A losing trade can't be considered successful unless you're still trying to find out something. You are saying this because your system does not incorporate market volatility . Market volatility tells you whether the current trend is continuing or not, giving you exit signal.

victorycountry

In the heat of the moment, market volatility does not matter at all. You enter the trade and wait to take action. A trader is successful rather the trade makes money or not on the trade. A trader is unsuccessful if enter or exit the trade unplanned or with emotional reasoning. Unless unplanned or emotional trading is part of the trader plan.
 
Well, semantics aside, having your trading system stop you out of a trade is part of ANY successful trading system. Good traders that by any metric are successful take losers all the time. Like a boss. Stone cold.

bone,

I agree. Taking a loss is part of the job description as trader.
 
victorycountry

In the heat of the moment, market volatility does not matter at all.

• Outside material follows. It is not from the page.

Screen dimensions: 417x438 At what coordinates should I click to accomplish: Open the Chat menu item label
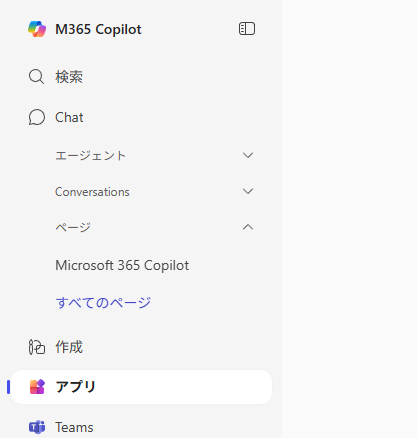[x=69, y=117]
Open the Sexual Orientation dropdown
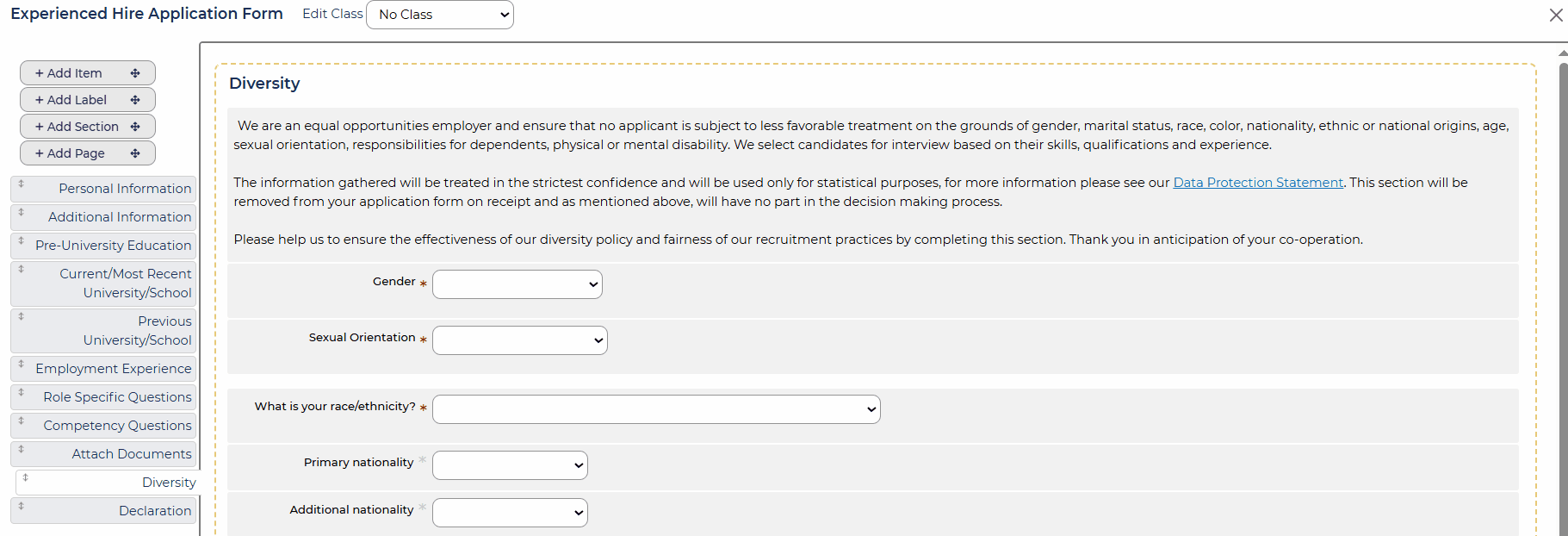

You enter the trade and wait to take action. A trader is successful rather the trade makes money or not on the trade. A trader is unsuccessful if enter or exit the trade unplanned or with emotional reasoning. Unless unplanned or emotional trading is part of the trader plan.

Yep, a lot of traders don't really know what the market volatility is. Only one ET member has mentioned it - Freak of Nature (he must be proud :)).
Most traders only focus on market liquidity (e.g. volume) but whether you believe or not, market is driven by both market liquidity and volatility.
That's simply the reality.
 
If you have a hard stop limit order (stop-loss) then volatility is already accounted for.

Personally speaking, from my experience any measurement of volatility is a lagging indicator, and markets undergoing extreme volatility swings are no place for real-time observations to then react and do something about a trade. I've seen too many guys freeze up, and I've seen too many markets dry up.

For me and my clients, we can have on several positions simultaneously, and so I insist upon stop loss stop limit orders being placed GTC at the time of trade entry. For the varied backgrounds and temperaments of my clients - this has proven the best approach.

As a side note, I teach my clients to set both profit targets and stop-loss levels based upon modeled trading range. If the entry skews the risk /reward for that modeled range, we take a pass on that particular entry. Since we model thousands of Spread combinations in virtually every electronic market, I want my clients to be selective with their trade entries. We get excellent results with that approach.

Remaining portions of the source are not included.